So why the difference in error semantics between the single and
multi-threaded idioms? For example, if I converted single-threaded code that
uses get() to thread-safe code using make_shared, I also get changed
semantics for the invalid pointer case.

Incidentally, it looks like the use_count member function can determine
indirectly whether the target still exists or not. It seems a bit obscure
though, seeing as the reference count is really an implementation detail and
distinct from the concept of null/valid/invalid.

> > The big advantage of considering invalid.get() an error is that code
> > then works without error using weak_ptr would have *exactly* unchanged
> > semantics using a plain pointer replacement. This allows (for example) a
> > debug build/release build choice between weak_ptr<T> and T* for
> performance
> > reasons. If weak_ptr<T> silently returns null on invalid pointers, then
> this
> > guarantee cannot be made - what would be undefined use on a plain
> is
> > not detected by the weak_ptr.
> Interesting point. You can write your own get() that does what you want:
> T * get(weak_ptr<T> const & p)
> {
> return shared_ptr<T>(p).get();
> }
> but it's not as efficient as a throwing get(). Most people seem to prefer
> the current get() semantics, though, where 0 is returned.
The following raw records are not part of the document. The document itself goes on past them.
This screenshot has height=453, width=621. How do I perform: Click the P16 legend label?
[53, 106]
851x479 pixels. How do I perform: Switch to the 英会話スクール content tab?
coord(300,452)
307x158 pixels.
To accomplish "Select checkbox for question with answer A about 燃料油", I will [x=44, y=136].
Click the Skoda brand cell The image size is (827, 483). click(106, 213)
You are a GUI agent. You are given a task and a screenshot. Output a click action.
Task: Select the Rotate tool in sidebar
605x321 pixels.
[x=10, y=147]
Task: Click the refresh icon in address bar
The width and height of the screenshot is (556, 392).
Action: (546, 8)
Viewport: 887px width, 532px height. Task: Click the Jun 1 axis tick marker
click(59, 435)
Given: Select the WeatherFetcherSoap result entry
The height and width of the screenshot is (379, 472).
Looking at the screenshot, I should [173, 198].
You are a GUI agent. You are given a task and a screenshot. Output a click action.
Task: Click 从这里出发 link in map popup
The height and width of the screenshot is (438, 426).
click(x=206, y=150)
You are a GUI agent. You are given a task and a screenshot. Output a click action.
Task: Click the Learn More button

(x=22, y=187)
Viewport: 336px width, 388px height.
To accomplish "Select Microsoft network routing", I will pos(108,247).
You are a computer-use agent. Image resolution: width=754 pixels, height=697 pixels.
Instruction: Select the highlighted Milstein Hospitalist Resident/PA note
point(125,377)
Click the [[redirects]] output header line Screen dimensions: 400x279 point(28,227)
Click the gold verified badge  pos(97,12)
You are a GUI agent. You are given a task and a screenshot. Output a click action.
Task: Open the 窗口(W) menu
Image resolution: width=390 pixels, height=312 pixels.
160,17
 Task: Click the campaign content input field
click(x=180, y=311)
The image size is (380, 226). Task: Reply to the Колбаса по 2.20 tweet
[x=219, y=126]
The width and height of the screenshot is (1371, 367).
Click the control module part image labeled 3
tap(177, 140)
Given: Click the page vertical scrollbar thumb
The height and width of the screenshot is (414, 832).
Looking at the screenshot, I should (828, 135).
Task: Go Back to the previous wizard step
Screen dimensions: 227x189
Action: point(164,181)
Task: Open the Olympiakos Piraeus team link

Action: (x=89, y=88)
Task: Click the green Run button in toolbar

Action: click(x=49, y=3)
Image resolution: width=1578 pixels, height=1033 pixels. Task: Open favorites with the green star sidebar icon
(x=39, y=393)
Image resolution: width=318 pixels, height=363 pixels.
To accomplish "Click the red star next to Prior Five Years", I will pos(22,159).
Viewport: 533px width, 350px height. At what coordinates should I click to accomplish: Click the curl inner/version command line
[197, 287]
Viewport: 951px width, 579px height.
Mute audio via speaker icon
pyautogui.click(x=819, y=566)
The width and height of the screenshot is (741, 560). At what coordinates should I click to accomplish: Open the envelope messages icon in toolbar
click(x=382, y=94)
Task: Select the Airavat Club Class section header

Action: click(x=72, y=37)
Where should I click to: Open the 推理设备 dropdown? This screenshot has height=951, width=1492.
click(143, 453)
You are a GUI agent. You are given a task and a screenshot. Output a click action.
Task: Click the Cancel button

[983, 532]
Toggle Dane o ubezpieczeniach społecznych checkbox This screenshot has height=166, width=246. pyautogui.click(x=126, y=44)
Well, I can understand that point of view as well - either the weak pointer
has a valid target object or not (in which case null or deleted doesn't
really matter). However, my use of a smart weak pointer is really as a
debugging aid, so I would like the error to be detected as soon as possible
(and distinguished from a null-pointer assertion or SEGV). Short of adding a
policy class template parameter, it would be easy to add a new member
function which does get() with severe checking - along the lines of versus vector.operator[]. Just an idea.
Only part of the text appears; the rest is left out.